Most of what Google Analytics has to offer is between the lines of our normal data reporting. This means in order to make data work for you, we must understand what the “between the lines” data is saying. In Synergy’s experience, the best way to help oneself interpret the data is by dividing the data up into segments. With anything in life when it comes to problem-solving the best way to understand anything is to not have all of our thoughts overwhelmed. Rather have a base to start with.
Let’s say we’re eating a bag of skittles. Some eat them a handful at a time and others will divide the colors according to which they like the best. Breaking the colors up according to what we like best is a form of segmentation. Red is an awesome taste most enjoy or “useful data”, whereas yellow can be the useless “information” or the not tasty color. This problem-solving skill will be useful in getting our tasty data out of our Google Analytics, and help us throughout our not so tasty data.
I will start by defining the main different types of segments used by Google Analytics:
- User Segments: This is a technical term for “people”. Think of this segment as actual people visiting your site.
- Session Segments: This is the segment for where Google shows what, when and how a single user interacts with your website.

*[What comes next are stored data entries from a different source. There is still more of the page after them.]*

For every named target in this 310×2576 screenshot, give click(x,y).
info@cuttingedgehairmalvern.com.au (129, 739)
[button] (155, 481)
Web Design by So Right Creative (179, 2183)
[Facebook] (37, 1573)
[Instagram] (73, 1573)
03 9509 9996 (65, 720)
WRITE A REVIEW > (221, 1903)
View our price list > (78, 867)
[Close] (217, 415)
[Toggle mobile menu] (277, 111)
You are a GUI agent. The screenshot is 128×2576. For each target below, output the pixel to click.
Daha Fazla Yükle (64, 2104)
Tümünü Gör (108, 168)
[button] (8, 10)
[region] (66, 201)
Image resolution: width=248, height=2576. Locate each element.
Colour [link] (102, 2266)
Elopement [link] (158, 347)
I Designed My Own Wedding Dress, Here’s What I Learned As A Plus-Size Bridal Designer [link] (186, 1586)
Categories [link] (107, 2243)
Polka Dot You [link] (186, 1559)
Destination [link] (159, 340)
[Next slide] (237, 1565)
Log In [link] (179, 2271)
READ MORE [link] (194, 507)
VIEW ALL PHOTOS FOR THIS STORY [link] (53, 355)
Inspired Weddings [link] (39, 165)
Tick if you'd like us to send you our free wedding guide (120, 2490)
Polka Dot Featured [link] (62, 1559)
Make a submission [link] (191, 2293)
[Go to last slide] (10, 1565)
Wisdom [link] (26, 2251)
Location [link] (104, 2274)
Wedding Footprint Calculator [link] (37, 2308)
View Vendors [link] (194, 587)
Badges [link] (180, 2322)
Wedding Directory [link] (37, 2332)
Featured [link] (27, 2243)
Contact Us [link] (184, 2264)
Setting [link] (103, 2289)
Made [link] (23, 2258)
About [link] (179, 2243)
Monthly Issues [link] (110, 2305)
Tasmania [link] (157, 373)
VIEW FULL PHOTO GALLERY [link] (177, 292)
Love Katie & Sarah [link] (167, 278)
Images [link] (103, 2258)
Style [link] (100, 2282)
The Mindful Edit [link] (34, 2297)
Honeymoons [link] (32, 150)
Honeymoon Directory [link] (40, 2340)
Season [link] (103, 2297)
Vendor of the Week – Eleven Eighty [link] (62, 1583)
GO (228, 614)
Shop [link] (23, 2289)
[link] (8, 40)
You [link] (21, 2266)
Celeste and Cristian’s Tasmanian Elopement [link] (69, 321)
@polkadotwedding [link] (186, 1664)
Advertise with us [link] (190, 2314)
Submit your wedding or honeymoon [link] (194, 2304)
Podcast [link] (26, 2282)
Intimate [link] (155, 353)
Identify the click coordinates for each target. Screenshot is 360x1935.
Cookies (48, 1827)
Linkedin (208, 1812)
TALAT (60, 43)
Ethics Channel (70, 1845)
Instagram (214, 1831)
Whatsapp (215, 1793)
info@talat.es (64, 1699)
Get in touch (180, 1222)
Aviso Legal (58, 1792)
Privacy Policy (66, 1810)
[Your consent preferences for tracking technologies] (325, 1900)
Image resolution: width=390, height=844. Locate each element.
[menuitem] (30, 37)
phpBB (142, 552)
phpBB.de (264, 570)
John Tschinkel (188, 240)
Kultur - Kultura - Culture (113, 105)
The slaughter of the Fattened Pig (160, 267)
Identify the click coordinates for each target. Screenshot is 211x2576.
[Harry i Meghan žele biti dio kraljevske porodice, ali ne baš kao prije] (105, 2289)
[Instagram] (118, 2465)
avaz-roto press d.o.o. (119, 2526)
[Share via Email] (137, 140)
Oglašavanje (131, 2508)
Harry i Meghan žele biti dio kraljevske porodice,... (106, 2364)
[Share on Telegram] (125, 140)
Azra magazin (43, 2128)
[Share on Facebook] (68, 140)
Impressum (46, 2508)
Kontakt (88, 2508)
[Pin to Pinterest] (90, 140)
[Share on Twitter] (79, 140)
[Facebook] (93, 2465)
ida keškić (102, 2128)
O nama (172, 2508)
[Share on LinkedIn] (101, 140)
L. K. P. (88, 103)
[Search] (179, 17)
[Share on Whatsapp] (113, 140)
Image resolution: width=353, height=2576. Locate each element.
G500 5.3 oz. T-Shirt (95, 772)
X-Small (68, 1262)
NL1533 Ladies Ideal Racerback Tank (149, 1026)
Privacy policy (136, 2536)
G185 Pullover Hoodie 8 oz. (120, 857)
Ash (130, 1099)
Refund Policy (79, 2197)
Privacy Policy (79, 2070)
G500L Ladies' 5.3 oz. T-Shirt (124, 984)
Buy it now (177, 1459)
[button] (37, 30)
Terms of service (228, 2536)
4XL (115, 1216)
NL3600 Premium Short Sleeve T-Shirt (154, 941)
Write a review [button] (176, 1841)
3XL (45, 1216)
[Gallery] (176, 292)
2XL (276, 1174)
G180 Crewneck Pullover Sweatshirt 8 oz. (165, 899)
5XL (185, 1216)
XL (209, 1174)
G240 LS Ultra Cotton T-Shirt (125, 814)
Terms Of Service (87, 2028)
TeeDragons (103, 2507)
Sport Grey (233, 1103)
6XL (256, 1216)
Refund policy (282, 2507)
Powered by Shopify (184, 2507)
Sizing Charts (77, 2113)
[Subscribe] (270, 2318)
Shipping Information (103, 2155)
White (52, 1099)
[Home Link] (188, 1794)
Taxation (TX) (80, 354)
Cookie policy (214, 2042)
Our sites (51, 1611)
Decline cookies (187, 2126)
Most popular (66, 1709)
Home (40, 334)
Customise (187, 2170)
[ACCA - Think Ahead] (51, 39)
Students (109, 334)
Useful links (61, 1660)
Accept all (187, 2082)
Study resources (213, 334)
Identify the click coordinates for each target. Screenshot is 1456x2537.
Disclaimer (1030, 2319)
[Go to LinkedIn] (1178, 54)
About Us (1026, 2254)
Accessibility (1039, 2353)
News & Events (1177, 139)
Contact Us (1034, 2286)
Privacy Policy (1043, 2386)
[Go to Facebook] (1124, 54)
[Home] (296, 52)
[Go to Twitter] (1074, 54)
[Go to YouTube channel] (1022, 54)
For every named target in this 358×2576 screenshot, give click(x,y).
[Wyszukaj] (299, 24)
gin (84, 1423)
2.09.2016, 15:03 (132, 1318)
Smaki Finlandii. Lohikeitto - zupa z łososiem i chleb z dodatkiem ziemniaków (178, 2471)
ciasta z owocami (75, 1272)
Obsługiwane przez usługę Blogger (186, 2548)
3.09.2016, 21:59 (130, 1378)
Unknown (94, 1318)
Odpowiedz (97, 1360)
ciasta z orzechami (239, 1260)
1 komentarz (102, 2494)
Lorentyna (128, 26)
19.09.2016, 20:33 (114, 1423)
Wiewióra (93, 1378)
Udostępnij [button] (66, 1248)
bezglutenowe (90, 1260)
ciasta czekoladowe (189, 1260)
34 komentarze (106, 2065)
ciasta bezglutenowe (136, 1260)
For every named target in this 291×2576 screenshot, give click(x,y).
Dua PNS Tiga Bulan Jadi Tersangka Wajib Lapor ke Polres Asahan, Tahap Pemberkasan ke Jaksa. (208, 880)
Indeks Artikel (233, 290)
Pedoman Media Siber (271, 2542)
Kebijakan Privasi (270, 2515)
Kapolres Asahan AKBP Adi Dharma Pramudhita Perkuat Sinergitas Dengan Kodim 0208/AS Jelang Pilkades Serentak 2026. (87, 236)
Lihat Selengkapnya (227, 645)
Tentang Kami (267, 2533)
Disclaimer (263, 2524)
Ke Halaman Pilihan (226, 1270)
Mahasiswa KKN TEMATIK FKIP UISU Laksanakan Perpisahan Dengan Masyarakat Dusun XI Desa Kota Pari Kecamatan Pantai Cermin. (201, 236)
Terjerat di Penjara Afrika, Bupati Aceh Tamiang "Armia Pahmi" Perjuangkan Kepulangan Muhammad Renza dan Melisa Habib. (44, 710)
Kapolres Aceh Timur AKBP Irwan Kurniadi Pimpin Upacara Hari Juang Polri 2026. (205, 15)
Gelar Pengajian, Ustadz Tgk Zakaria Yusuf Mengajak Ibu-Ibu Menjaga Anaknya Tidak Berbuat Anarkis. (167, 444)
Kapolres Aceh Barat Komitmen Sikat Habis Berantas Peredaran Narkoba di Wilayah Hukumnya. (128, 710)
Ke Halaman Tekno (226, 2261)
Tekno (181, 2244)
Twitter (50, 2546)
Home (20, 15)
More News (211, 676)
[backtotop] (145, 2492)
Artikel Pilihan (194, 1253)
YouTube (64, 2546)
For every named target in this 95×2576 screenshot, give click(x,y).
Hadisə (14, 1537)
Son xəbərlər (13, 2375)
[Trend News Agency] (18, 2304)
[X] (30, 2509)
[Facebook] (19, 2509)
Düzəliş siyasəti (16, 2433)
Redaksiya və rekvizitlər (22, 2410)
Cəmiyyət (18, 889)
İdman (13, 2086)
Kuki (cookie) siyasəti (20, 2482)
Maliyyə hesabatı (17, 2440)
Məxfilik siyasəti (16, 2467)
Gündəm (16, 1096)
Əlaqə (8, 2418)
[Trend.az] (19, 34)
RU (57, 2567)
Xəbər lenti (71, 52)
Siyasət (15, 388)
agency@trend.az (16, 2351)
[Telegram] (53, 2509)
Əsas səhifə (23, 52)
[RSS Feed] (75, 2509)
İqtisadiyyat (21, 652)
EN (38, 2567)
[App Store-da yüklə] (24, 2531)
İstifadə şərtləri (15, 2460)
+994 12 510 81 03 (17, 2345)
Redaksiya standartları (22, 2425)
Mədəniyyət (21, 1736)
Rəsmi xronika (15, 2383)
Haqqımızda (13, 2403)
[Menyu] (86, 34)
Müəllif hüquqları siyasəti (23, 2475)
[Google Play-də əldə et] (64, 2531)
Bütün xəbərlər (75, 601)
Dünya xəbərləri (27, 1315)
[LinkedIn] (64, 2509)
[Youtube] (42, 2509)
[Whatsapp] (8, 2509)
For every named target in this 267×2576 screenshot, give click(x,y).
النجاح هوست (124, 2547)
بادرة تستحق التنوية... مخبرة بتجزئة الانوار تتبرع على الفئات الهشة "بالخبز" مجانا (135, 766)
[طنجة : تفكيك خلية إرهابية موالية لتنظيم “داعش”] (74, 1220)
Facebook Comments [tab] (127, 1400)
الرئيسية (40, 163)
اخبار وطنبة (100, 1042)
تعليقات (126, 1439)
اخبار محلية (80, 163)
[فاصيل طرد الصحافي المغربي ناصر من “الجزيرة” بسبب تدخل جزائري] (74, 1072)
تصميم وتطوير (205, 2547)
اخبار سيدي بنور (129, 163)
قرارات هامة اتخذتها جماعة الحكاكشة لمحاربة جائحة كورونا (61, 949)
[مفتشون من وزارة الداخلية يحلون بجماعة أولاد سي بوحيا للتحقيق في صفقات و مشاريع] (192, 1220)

- Hit Segments: This is best defined as the close-up view of “what” a single user is doing on your website. An example would be a user clicking on a Google add, or an article on a web-page within the website.
Example time, we open our Google Analytics tool trying to determine how many users spent $300 in one session. If we run a user segment we will see every user that spent $300 as a complete total. As in if user A spent $50 in one session and $250 in another while user B spent $300 in one session both users will show up in a user segment. However, if we were to run a session segment for users that spent $300 in a week only user B will show up.
Knowing some of this information found in our Google Analytics tool, we can effectively weed out problem areas on our website. See things we are getting right and reproduce the behavior. Lastly, throughout our un-tasty data that won’t help us much when it comes to improving our site.